Later on Sept. 13, Grate admitted to taking Stanley’s car, entering Jane Doe’s apartment with her keys to take items and breaking into three trailers at Charles Mill Lake Park campground.

On Sept. 15, Mager interviewed Grate again. This time, she asked him about the makeshift sexual devices found in the Covert Court house and the trailers. He replied that he never used them on any women but instead used them on himself to relieve stress. 

Asking Grate whether he used a sexual device that investigators found next to the upstairs closet on Griffith, Mager suggested evidence might be found on the device. Grate replied he had not used the object on her sexually but had used it to open her mouth to let flies in to speed the decomposition process. 

Later on Sept. 15, Grate admitted to threatening to kill Jane Doe.
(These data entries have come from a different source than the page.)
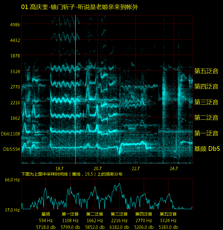
Task: Click the 2216 Hz label below lower chart
Action: (119, 221)
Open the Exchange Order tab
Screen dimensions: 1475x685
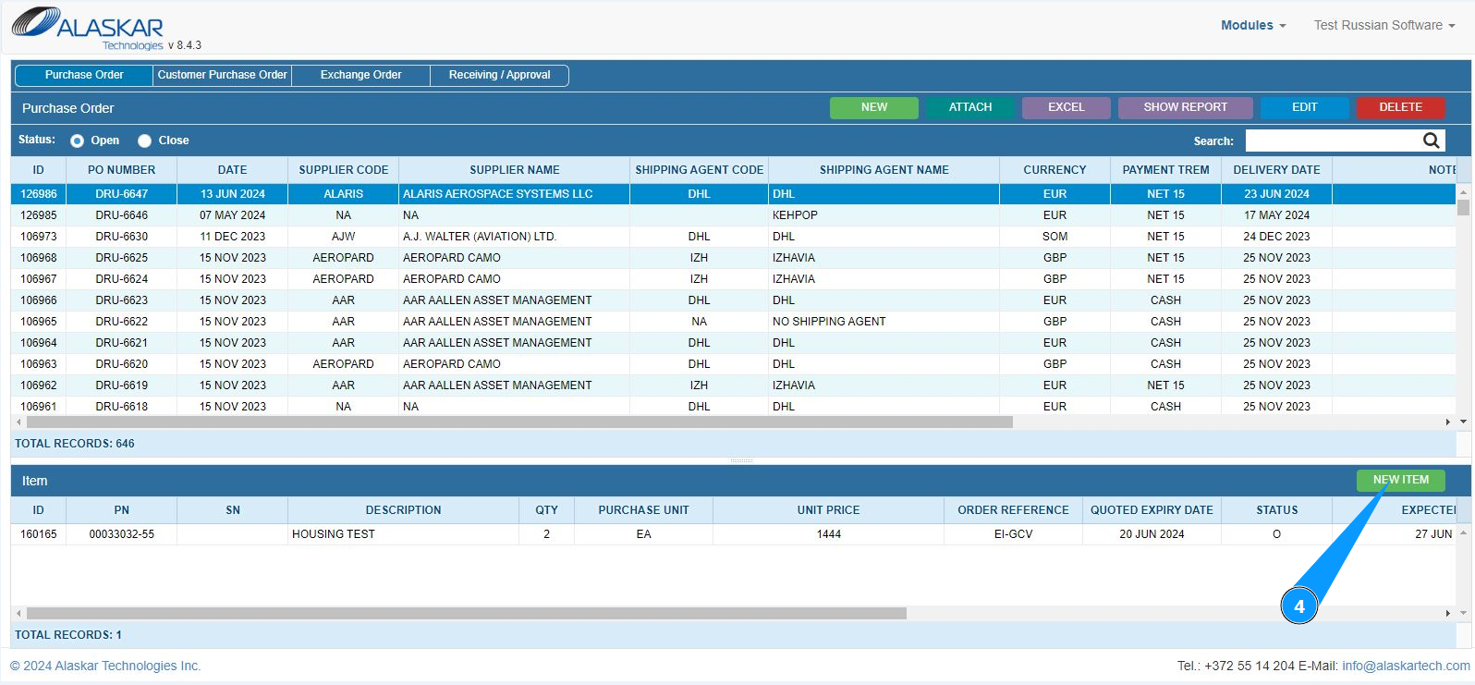[360, 75]
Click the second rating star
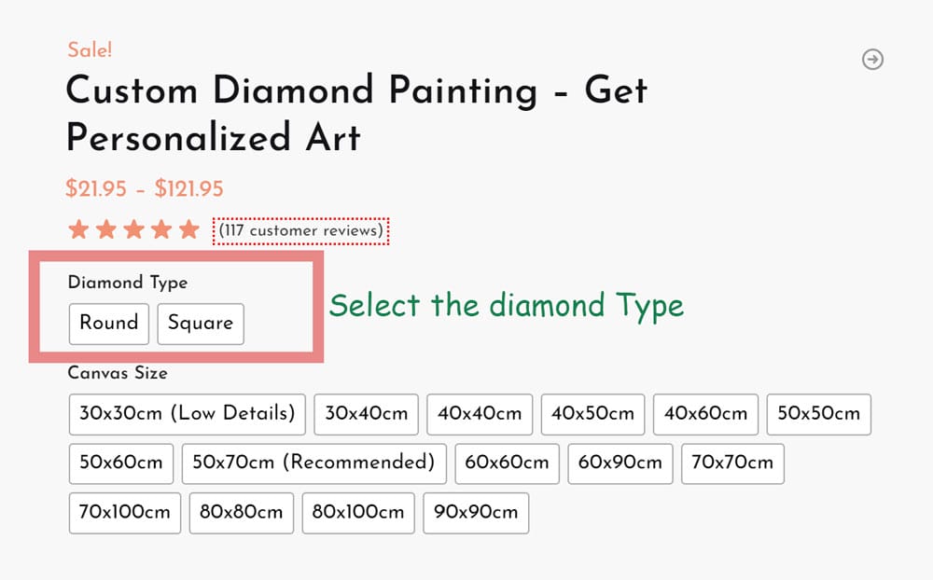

He also said he put makeup on her to cover up dark bruises on her face from the assault. 

At another point that day, Grate told Mager and Evans where his fort was located in a wooded area in Mifflin. 

In the final interview the jury heard before the court recessed for the weekend, Grate agreed to describe and demonstrate the manner in which he strangled both Griffith and Stanley. 

Evans asked Grate whether he would like to use a stuffed animal for the demonstration, and Grate suggested that he demonstrate on Evans instead. 

Grate appeared to smile and laugh in the courtroom as he heard himself make that suggestion on the audio recording, and Mager testified that Grate also seemed jovial during that interview. 

Grate consented to being recorded on video as he demonstrated, and the video was also shown in court. The video depicted Grate grabbing Evans’ neck from the front, then turning him around and locking him in a chokehold.

“I just clenched on and did not let go,” Grate said. 

Grate faces 23 felony charges, including four counts of aggravated murder, four counts of kidnapping, two counts of gross abuse of a corpse, four counts of burglary, tampering with evidence, four counts of rape, aggravated robbery, unauthorized use of a vehicle and tampering with evidence.

His trial continues at 9 a.m. Monday in Ashland County Common Pleas Court.